Özgüven Dediğin

Hayat koşulları gereği bir o yana bir bu yana savruluyoruz. Çeşitli engellerle, zorluklarla, sıkıntılarla mücadele ettiğimiz gibi sevinç, korku, huzur, mutluluk gibi hisleri tadıyoruz. Bu uzun yolda karakterimizin, seciyemizin getirisi olan duruşumuzla gidişatımız kah kolaylaştırıp kah zorlaştırıyoruz. Ve bu yolda varlığımızı, benliğimizi çevremizde yaşayan bütün insanlara fark ettirmek isteriz. Çünkü  farkındalık bir ihtiyaçtır, hayatı kolaylaştırıp yükleri ve gönülleri paylaştırdığı gibi acılara ve sevinçlere de hemdem olur. Peki bu farkındalık nasıl kazanılabilir?

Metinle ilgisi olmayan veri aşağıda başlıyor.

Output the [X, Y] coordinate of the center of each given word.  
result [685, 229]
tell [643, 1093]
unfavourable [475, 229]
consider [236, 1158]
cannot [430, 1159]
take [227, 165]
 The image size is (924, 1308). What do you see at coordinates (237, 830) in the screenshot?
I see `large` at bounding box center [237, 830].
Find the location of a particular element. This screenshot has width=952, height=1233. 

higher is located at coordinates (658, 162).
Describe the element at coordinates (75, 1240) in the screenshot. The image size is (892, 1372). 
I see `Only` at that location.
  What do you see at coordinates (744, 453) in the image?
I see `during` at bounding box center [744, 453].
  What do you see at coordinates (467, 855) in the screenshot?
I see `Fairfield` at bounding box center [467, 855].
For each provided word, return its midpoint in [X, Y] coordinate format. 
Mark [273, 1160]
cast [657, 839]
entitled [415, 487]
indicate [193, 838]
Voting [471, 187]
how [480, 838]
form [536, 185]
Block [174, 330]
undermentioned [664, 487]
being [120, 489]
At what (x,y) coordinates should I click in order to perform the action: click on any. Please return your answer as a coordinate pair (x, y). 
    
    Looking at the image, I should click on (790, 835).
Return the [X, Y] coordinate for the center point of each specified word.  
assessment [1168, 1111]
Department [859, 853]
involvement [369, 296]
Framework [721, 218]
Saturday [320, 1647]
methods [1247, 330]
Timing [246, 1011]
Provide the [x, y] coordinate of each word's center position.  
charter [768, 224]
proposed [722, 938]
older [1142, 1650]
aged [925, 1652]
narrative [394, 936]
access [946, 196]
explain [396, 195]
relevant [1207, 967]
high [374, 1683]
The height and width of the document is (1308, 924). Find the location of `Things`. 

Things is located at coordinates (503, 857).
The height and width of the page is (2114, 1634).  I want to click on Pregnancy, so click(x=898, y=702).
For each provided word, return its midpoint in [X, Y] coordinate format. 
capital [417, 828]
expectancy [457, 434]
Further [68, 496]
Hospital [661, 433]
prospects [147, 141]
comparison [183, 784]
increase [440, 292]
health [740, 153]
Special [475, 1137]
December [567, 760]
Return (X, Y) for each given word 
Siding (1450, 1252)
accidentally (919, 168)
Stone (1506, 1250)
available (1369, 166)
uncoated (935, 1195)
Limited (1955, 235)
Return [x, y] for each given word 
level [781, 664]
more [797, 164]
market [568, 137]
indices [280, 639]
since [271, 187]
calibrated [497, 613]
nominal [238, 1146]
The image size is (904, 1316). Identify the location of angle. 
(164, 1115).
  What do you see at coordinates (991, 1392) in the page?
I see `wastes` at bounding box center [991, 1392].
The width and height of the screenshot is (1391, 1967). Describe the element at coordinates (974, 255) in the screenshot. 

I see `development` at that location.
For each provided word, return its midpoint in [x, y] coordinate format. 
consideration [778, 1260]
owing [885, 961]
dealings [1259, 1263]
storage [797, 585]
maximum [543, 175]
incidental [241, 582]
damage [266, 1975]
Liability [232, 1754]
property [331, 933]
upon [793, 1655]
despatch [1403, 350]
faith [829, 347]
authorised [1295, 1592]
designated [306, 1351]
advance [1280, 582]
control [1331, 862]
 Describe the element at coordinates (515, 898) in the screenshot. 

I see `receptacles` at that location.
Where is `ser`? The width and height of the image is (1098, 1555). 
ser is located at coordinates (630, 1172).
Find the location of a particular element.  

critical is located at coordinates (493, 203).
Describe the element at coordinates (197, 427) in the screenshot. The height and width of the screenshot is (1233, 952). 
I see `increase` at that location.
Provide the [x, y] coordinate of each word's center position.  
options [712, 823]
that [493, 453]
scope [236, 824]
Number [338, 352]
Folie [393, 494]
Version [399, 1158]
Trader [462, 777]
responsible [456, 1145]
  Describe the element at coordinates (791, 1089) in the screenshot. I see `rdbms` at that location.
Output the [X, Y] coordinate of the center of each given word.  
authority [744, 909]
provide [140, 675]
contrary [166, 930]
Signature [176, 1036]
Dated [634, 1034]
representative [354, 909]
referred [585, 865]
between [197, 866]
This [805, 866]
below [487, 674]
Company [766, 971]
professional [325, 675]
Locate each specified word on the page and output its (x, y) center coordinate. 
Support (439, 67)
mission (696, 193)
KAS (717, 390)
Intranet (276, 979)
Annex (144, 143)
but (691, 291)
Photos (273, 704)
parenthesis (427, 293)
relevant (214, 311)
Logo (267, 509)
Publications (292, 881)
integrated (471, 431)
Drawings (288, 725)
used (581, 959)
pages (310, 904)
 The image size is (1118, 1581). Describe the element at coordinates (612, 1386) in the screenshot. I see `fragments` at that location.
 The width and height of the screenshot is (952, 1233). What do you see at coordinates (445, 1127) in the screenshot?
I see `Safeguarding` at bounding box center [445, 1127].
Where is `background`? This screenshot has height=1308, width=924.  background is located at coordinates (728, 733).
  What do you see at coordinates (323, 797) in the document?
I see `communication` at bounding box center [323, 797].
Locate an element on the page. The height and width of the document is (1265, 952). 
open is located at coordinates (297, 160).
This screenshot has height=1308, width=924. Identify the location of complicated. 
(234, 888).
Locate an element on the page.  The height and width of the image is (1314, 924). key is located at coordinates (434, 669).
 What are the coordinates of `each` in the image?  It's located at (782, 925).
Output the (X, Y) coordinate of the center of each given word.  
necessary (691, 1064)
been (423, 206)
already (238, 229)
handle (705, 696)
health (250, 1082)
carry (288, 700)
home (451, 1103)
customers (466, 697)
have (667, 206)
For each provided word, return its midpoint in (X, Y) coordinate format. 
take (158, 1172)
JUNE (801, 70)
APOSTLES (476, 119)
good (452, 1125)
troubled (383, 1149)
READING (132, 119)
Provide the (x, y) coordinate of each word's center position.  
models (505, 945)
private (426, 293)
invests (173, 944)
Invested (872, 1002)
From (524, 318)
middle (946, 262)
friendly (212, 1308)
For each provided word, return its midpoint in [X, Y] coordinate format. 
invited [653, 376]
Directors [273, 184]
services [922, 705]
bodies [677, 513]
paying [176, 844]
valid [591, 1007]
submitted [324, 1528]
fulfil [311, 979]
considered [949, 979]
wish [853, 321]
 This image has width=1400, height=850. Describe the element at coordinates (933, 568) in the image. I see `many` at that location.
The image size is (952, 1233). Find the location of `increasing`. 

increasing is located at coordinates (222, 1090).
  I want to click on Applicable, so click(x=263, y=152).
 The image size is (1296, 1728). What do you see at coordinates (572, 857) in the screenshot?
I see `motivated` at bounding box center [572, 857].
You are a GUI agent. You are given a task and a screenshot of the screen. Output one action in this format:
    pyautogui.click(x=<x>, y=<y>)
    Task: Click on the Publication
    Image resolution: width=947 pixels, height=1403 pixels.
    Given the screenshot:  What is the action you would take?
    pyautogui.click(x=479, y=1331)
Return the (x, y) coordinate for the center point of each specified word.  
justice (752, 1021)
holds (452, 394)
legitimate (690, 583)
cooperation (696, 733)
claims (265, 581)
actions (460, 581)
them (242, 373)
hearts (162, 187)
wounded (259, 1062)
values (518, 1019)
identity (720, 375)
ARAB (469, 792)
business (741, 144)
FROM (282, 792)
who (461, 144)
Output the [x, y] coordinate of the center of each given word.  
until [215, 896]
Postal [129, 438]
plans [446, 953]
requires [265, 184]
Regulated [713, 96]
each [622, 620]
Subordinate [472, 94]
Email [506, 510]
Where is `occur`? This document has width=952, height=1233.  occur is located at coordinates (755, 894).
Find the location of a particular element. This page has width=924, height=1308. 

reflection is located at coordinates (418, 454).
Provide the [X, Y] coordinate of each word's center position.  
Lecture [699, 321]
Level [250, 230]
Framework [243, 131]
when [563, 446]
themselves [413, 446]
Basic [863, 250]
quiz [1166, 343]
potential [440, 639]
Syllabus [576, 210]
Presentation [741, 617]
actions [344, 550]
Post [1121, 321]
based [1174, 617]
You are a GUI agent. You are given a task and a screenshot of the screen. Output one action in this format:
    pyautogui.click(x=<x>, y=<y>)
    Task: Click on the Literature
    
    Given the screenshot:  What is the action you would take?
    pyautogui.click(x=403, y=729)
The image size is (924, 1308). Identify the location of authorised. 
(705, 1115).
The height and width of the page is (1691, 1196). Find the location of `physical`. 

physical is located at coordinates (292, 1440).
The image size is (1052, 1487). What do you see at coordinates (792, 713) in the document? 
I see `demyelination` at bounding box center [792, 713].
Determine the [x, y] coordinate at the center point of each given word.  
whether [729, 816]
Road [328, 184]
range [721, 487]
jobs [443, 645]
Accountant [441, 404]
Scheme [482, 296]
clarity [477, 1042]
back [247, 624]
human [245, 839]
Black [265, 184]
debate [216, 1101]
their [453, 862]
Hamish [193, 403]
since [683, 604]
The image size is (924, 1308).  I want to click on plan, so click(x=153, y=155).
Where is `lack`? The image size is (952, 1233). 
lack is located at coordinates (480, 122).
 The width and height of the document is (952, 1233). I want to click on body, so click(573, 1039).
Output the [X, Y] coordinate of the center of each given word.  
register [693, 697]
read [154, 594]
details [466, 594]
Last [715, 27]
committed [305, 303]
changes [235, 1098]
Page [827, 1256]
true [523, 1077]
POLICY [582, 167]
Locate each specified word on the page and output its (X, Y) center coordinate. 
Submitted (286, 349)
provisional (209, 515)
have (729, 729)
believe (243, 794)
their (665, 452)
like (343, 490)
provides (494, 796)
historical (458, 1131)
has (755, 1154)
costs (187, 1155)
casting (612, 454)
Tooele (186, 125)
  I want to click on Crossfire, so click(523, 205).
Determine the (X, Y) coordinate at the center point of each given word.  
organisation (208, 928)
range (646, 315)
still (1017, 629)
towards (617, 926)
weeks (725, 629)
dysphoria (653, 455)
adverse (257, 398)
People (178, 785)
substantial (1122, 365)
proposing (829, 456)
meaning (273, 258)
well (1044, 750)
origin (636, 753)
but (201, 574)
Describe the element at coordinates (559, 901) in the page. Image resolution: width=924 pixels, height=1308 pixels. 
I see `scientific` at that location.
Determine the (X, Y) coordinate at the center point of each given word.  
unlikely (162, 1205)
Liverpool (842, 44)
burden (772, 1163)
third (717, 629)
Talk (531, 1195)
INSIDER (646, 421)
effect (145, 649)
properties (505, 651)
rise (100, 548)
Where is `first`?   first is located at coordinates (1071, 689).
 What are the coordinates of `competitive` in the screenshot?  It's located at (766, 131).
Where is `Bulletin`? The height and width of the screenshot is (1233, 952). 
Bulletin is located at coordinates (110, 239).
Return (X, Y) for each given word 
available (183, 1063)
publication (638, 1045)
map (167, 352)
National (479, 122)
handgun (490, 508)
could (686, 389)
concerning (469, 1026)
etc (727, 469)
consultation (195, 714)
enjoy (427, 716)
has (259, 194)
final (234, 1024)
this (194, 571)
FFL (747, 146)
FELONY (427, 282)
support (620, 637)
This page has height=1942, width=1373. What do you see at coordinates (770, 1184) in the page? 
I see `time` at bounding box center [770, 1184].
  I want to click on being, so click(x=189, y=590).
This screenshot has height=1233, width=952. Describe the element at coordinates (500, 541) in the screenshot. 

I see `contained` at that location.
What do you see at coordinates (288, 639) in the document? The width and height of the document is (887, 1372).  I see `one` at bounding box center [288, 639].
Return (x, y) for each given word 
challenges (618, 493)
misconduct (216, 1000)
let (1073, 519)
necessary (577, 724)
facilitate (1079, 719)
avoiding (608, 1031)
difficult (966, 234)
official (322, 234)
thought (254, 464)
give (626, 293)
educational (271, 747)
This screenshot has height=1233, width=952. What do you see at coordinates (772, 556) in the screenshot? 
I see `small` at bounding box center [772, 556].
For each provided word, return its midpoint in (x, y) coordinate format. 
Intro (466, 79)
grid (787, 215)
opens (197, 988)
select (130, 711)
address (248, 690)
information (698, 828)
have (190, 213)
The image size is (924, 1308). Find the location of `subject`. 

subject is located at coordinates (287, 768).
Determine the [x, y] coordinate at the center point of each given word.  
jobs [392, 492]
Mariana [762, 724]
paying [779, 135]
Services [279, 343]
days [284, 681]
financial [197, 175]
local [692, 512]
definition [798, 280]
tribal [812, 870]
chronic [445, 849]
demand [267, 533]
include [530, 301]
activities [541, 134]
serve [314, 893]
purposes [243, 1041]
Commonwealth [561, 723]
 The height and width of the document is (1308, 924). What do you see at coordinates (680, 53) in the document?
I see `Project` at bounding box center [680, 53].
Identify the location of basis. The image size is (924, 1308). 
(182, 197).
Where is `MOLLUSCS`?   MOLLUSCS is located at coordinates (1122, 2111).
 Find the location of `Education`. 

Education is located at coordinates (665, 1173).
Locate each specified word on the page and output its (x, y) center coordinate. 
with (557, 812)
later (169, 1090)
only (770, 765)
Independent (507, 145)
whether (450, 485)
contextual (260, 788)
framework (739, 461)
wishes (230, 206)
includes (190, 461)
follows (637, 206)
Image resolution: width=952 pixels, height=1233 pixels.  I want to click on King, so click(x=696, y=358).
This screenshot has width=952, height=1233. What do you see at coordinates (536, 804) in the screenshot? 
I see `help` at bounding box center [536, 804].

Benlik ve bütünlük kavramı kişiye özgü olup insanlarda ve toplumda bir değer kazanırsa bu hakkı verilmiş bir özgüvenin ve emeğin sonucu olur.  Özgüven kazanılması zor, kazanıldığında ise toplumda bireyin göze çarpmasına aracı olan bir davranış türüdür. Ve çocukluktan itibaren aşılanması gereken bir davranıştır. Dönüp baktığımızda yine çocuğa odaklanmış oluyoruz. Çünkü ağaç yaşken eğiliyor ve bazı davranışların zamanında kazanılması gerekiyor. Özgüven de bunların en önemlisi. Çocuğa dozunda ve doğru yaşta peki özgüven nasıl aşılanır? Tabii ki ailenin çocuğun ilgi duyduğu aktivitelere seçme hakkı sunup yeteneğini gördüğü eylemlere şans verip çocukla aynı heyecanı yaşayarak öğrenme sürecine eşlik ederek. Bunlarla beraber çocuğa soru sormalı aile. Onlar zaten meraklı zihinlerine cevaplar ararken siz de ona sorular sorup fikir üretmesine destek olursanız konuşmayı, düşünmeyi bilen ve kendini ifade edebilen evlatlar yetiştirmiş olursunuz. Geçiştirmek, ertelemek insanoğlunun işine gelir. Hele ki bir çocuğun cevaplar aradığı sorulara karşı. Sevgili ebeveynler çocuklarımızın özgüven tohumları attığı yaşlarda topraklarını kuru bırakırsak ilerde meyve veremedikleri gibi yeşeremeyecekler de. Bu yüzden tane tane anlatıp pür dikkatle evlatlarımızı dinleyip onlara fikir üretme ve beyin fırtınası yapma şansı tanıyıp özgüven oluşumu ve gelişimine en büyük desteği sağlayalım. Çünkü ülkemizin üretmeye ihtiyacı var, konuşabilen gençlere ihtiyacı var.